Paterna, S, Parrinello, G, Cannizzaro, S, Fasullo, S, Torres, D, Sarullo, FM, Di Pasquale, P
The American journal of cardiology. 2009;(1):93-102
Abstract
Studies have shown that patients with compensated heart failure (HF) receiving high diuretic doses associated with normal sodium diet and fluid intake restrictions demonstrated significant reductions in readmissions and mortality compared with those who received low-sodium diets, and over a 6-month observation period, a reduction in neurohormonal activation was also observed. The aim of this study was to evaluate the effects of different sodium diets associated with different diuretic doses and different levels of fluid intake on hospital readmissions and neurohormonal changes after 6-month follow-up in patients with compensated HF. Four hundred ten consecutive patients with compensated HF (New York Heart Association class II to IV) aged 53 to 86 years, with ejection fractions <35% and serum creatinine <2 mg/dl, were randomized into 8 groups: group A (n = 52): 1,000 ml/day of fluid intake, 120 mmol/day, and 250 mg furosemide twice daily; group B (n = 51): 1,000 ml/day of fluid intake, 120 mmol/day, and 125 mg furosemide twice daily; group C (n = 51): 1,000 ml/day fluid intake, 80 mmol/day, and 250 mg furosemide twice daily; group D (n = 51): 1,000 ml/day fluid intake, 80 mmol/day, and 125 mg furosemide twice daily; group E (n = 52): 2,000 ml/day fluid intake, 120 mmol/day, and 250 mg furosemide twice daily; group F (n = 50): 2,000 ml/day fluid intake, 120 mmol/day, and 125 mg furosemide twice daily; group G (n = 52): 2,000 ml/day fluid intake, 80 mmol/day, and 250 mg furosemide twice daily; and group H (n = 51): 2,000 ml/day fluid intake, 80 mmol/day, and 125 mg furosemide twice daily.
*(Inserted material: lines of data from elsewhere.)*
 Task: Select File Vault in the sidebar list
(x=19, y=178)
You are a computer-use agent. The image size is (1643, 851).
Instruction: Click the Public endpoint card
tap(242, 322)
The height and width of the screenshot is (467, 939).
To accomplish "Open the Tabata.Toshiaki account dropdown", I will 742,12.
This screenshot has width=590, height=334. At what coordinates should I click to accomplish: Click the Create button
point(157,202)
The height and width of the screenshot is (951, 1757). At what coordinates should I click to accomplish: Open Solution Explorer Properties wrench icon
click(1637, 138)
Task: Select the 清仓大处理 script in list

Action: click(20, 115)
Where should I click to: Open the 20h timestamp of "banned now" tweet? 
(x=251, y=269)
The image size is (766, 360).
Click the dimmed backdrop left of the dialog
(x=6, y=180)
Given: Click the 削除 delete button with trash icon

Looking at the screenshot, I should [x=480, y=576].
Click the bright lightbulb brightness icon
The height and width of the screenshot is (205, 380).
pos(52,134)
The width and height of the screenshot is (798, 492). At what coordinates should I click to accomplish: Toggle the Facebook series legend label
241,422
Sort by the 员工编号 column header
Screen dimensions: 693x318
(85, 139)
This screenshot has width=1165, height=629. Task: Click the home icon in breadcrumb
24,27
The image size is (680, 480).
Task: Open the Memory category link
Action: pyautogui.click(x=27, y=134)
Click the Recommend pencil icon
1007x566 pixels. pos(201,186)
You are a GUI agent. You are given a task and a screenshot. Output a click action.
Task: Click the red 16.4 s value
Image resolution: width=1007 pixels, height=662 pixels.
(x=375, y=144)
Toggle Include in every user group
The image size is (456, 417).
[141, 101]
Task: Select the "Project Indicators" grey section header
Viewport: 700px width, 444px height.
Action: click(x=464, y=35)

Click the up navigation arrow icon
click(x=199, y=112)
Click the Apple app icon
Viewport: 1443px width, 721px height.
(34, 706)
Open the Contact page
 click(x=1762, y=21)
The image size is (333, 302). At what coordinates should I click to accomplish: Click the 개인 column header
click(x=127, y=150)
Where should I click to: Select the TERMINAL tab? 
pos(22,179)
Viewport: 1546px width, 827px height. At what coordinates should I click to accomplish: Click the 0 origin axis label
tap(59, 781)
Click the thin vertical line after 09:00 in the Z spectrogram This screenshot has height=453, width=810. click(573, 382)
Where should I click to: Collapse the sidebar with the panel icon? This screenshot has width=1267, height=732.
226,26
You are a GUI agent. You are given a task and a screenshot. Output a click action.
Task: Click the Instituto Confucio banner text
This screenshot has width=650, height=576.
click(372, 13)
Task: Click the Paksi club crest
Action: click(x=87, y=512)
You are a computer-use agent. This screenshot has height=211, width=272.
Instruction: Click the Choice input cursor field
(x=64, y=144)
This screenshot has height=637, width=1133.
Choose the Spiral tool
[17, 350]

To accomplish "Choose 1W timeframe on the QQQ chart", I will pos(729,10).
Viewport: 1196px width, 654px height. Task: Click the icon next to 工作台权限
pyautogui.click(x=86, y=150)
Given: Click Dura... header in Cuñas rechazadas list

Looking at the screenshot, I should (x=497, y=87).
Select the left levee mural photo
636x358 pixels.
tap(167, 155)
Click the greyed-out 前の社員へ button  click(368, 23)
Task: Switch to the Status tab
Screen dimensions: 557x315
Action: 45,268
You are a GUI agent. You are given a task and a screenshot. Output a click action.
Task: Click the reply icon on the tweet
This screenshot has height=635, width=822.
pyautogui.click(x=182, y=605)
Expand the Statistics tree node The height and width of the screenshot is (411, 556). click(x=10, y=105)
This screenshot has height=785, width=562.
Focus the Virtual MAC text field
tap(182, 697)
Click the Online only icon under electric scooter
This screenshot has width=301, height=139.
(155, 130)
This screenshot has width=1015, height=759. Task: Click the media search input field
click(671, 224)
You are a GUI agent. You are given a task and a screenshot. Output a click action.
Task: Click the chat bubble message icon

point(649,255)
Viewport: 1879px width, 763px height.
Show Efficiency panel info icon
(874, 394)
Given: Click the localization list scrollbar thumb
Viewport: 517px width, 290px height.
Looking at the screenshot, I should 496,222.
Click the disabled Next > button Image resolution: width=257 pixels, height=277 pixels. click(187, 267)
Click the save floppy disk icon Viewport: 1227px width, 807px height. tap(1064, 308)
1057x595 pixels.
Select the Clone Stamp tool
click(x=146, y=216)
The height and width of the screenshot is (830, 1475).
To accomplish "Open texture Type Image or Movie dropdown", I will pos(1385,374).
All patients received the treatments >or=30 days after discharge and for 180 days afterward. Signs of HF, body weight, blood pressure, heart rate, laboratory parameters, electrocardiograms, echocardiograms, brain natriuretic peptide, aldosterone, and plasma renin activity were examined at baseline and 180 days later. Group A showed the best results, with a significant reduction (p <0.001) in readmissions, brain natriuretic peptide, aldosterone, and plasma renin activity compared with the other groups during follow-up (p <0.001). In conclusion, these data suggest that the combination of a normal-sodium diet with high diuretic doses and fluid intake restriction, compared with different combinations of sodium diets with more modest fluid intake restrictions and conventional diuretic doses, leads to reductions in readmissions, neurohormonal activation, and renal dysfunction.